= Gwynne Geyer =

American operatic soprano

Gwynne Geyer (born August 13, 1956) is an American operatic soprano and voice teacher.

==Early life and education==
Born in Pennsylvania on August 13, 1956, Gwynne Geyer grew up in Gilbertsville, Pennsylvania. She attended the Boyertown Area School District and graduated from Boyertown Area High School in 1974. In her senior year she portrayed Maria in a school production of The Sound of Music. She trained as a soprano at the Jacobs School of Music at Indiana University where she studied voice with Eileen Farrell and earned a Master of Music degree.

==Career==
Geyer made her professional opera debut in 1979 while a graduate student at Indiana University; singing the role of Xenia in a concert version of Boris Godunov with the St. Louis Symphony Orchestra. She had previously made her professional concert debut with that orchestra in 1977 performing as the soprano soloist in Ludwig van Beethoven's Choral Fantasy.

Geyer has sung leading roles at major opera houses all over the Western world, including La Scala, the Metropolitan Opera, and the Vienna State Opera. She played the role of Nedda in Pagliacci for the New York City Opera in 1992.

She opened the 2004–2005 season as Madame Lidoine in Poulenc's Les Dialogues des Carmelites at the New York City Opera, followed by Elsa in Lohengrin (opera) at the Teatro Real in Madrid, and Symphony No. 8 (Mahler) with the National Orchestra of Mexico in the Palacio de Bellas Artes. Miss Geyer made her La Scala debut under the baton of Riccardo Muti in 2004 as Madame Lidoine in Les Dialogues des Carmelites, which followed Ellen Orford in Peter Grimes in Barcelona, and her role debut in the title role of Ariadne auf Naxos for the Spoleto Festival USA of which the Wall Street Journal reported: "Gwynne Geyer has elegance to spare to play Ariadne ... Spoleto was fortunate in its Ariadne, a role that can be just as tedious as the commedia characters insist. Gwynne Geyer has a big, gleaming soprano with effortless high notes, and she shaped her long laments with musical elegance."

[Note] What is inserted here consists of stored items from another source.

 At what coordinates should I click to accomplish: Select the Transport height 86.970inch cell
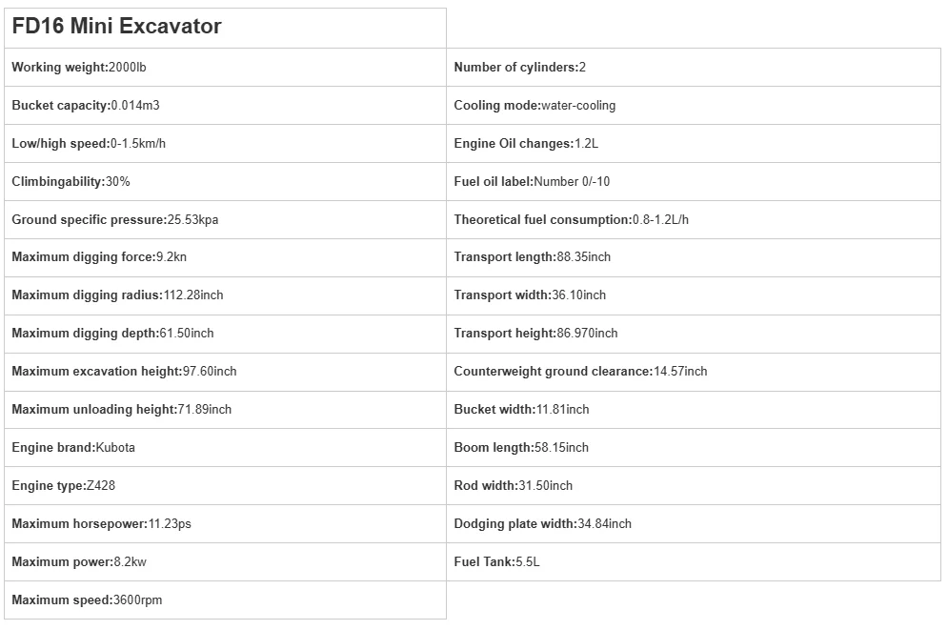[x=535, y=334]
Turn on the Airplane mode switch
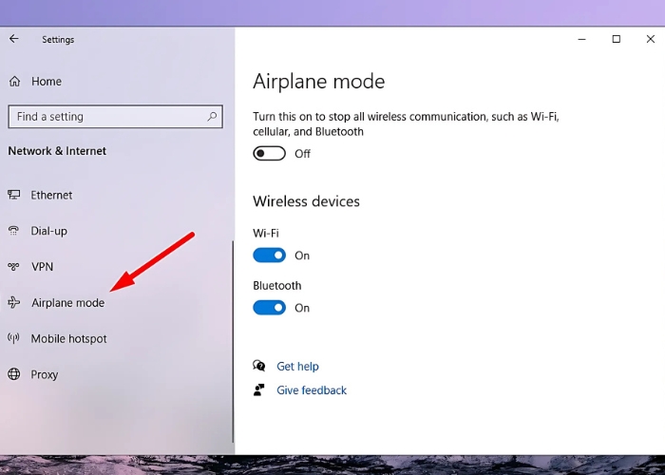 point(270,153)
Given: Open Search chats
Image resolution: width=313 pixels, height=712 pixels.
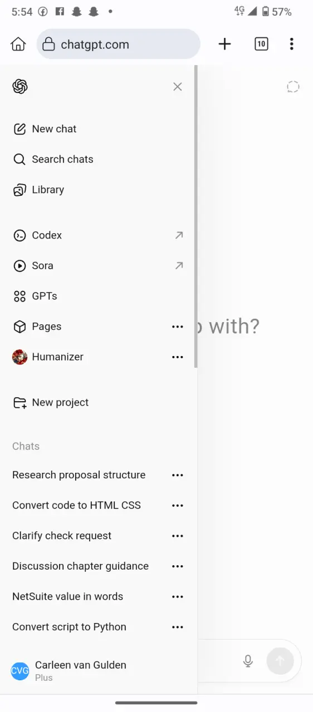Looking at the screenshot, I should (98, 159).
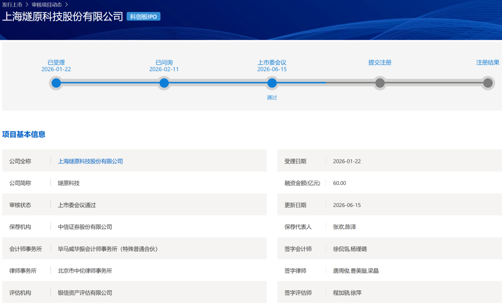Viewport: 502px width, 304px height.
Task: Click the 通过 result under 上市委会议
Action: click(272, 97)
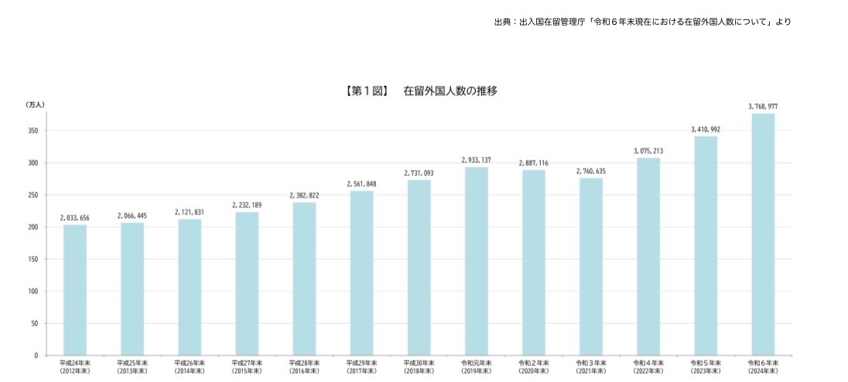The width and height of the screenshot is (848, 382).
Task: Click the data label 2,382,822
Action: tap(304, 195)

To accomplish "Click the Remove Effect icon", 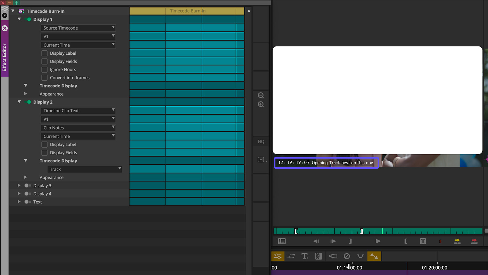I will click(346, 256).
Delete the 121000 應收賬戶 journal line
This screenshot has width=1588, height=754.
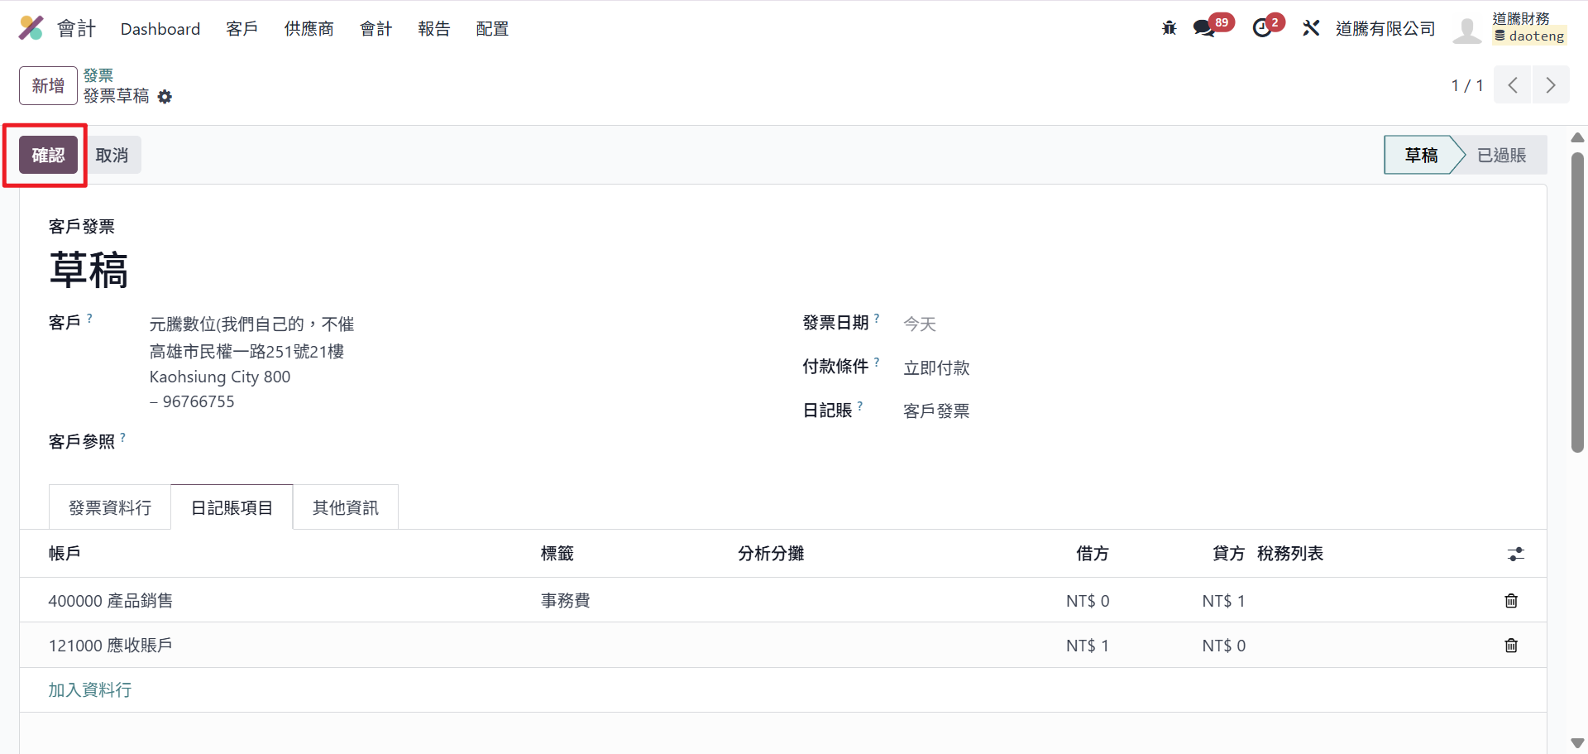(1511, 646)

In recent seasons Miss Geyer has been heard in a variety of roles on the great stages of the world, among them, Musetta in La Bohème for the Metropolitan Opera, Jenufa at La Fenice in Venice, Rusalka with the Seattle Opera, the title role of Katya Kabanova and Musetta at the Paris Opéra Bastille, Madame Lidoine at the Netherlands Opera in Amsterdam, Freia in Das Rheingold in Madrid, Elsa in Lohengrin at the Liceu in Barcelona, and the title role of Jenufa at the Teatro San Carlo in Naples which was reported in London's monthly Opera (British magazine): "Gwynne Geyer as Jenufa herself added yet another superb characterization to her gallery ... and singing with that distinctive vocal timbre of hers that conveys (especially at the top) a kind of ecstatically painful sincerity."

Career highlights for Miss Geyer have included performances at the Metropolitan Opera as Rosalinde in Die Fledermaus, the title role of Rusalka, Nedda in I pagliacci, Marguerite in Faust, Eva in Die Meistersinger, and Marenka in The Bartered Bride. She sang the title role in Richard Jones' production of Jenufa at the Netherlands Opera, the title role in the Santa Fe Opera premiere of Countess Mariza, Mila Valkova in Janáček's Osud with the VARA Radio in Amsterdam, and a critically acclaimed portrayal of Galina Vishnevskaja in Marcel Landowski's Galina with Opéra National de Lyon. Gwynne Geyer made her professional operatic debut at the New York City Opera debut as Nedda in Pagliacci. Miss Geyer has appeared in concert and recording (BMG Classics) of Mahler's Symphony No. 8 with the Netherlands Radio Philharmonic (VARA) under the baton of Edo de Waart and the Sydney Symphony, and in Britten's War Requiem under the baton of John Nelson.

Miss Geyer has sung leading roles at the Metropolitan Opera, Vienna State Opera, Opéra National de Paris - Bastille, Arena de Verona, San Francisco Opera, Bayerische Staatsoper - Munich, New Israeli Opera, Seattle Opera, Grand Théâtre du Geneve, Canadian Opera Company, Gran Teatre del Liceu - Barcelona, New York City Opera, Opéra National de Lyon, The Santa Fe Opera, and the Opera Theatre of St. Louis. Miss Geyer has appeared in concert with the Philadelphia Orchestra, Los Angeles Philharmonic, Montreal Symphony, Cleveland Orchestra, and the Minnesota Orchestra.

She is currently Artist in Residence & Teaching Professor of Music at the Franklin & Marshall College.